~~{{{{一條英文數學題}}}~~[[[[緊急]]]]]____||||||||10點ar!!!|||||||

Only Number which is divisible by 10 can satisfy the condition..
so first digit is 0 (that eans the number is y0)

6y-( 10 y + 0)/2 = 4

6y is 6 times the ten digit
( 10 y + 0)/2 is Half this number
solve the equation y=4
the no. is 40

Let this 2-digit number be (10x+y ), where x, y both are single digit integer.

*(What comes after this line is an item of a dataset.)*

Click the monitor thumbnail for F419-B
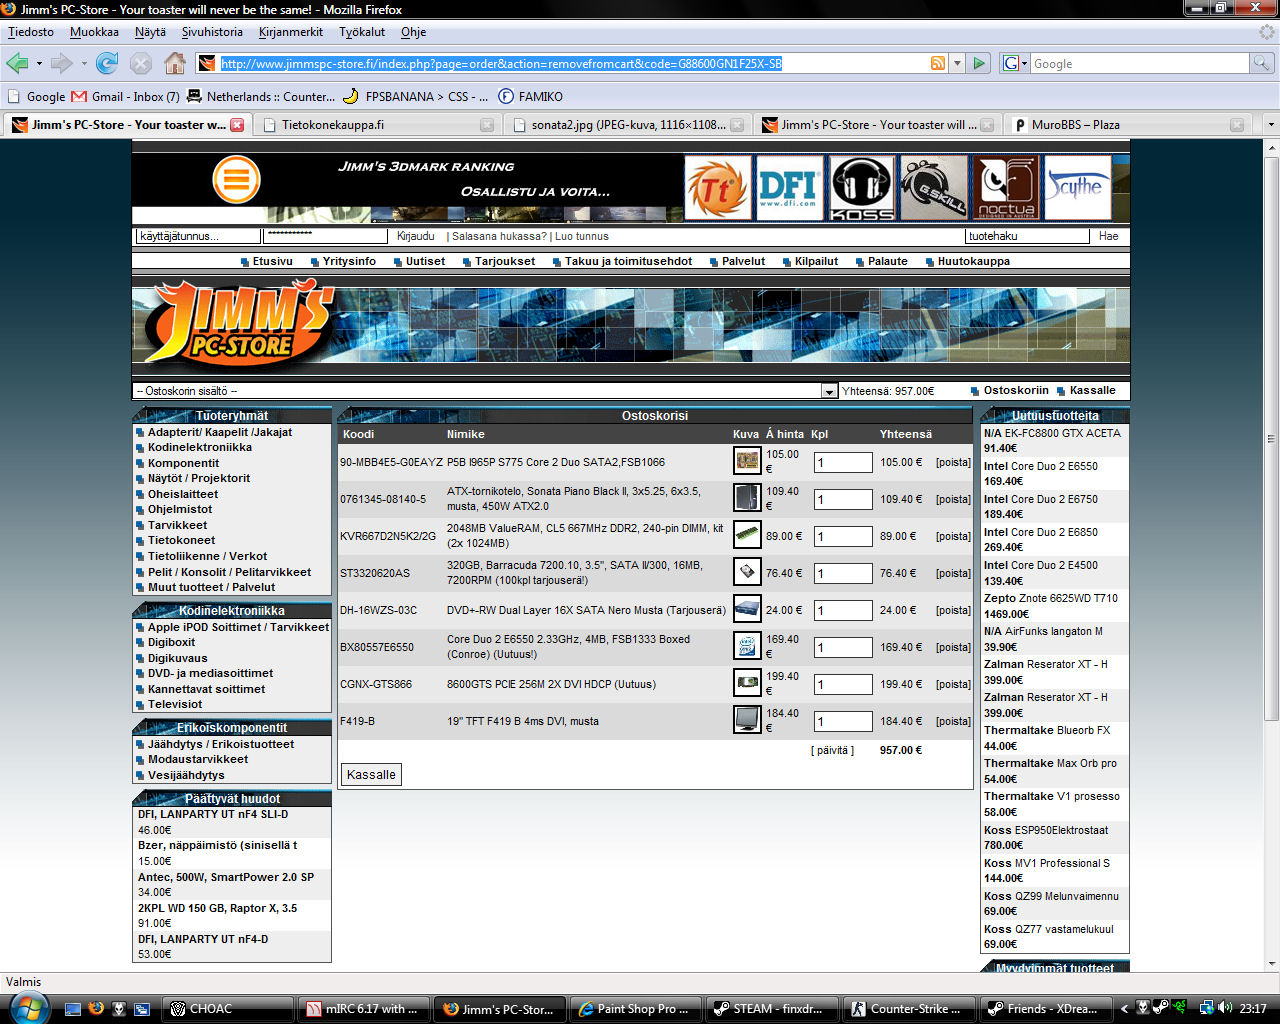1280x1024 pixels. point(746,721)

this number less than 6 times the ten digit of the number by 4:
Eq1: (10x+y) / 2 = 6x - 4
=> y = 2x - 8

Let the quotient is Q and R is the remainder, where Q, R are both integer
this number divisible by both 2 and 5 means :
(10x+y) divide by 2 or 5, remainder is 0
Eq2:
This number = (2*5) Q + R
=> this number = 10Q (R=0)
=> (10x + y) = 10Q
=> x + y/10 = Q
Since Q is integer, y must not be equal to 1 to 9. then y = 0

Put y = 0 into Eq1
X=4
So the number is 40

Let the ten digit be X, and the digit of the ones be y
the value of the number would then be (10x + y):

As the number is divisible by both 2 and 5,
the LCM of 2 and 5 is 10
so the unknown number must be divisible by 10
Hence, y = 0

(10x + y)/2 = 6x - 4
5x = 6x - 4
x = 4

So the 2-digit number is 40.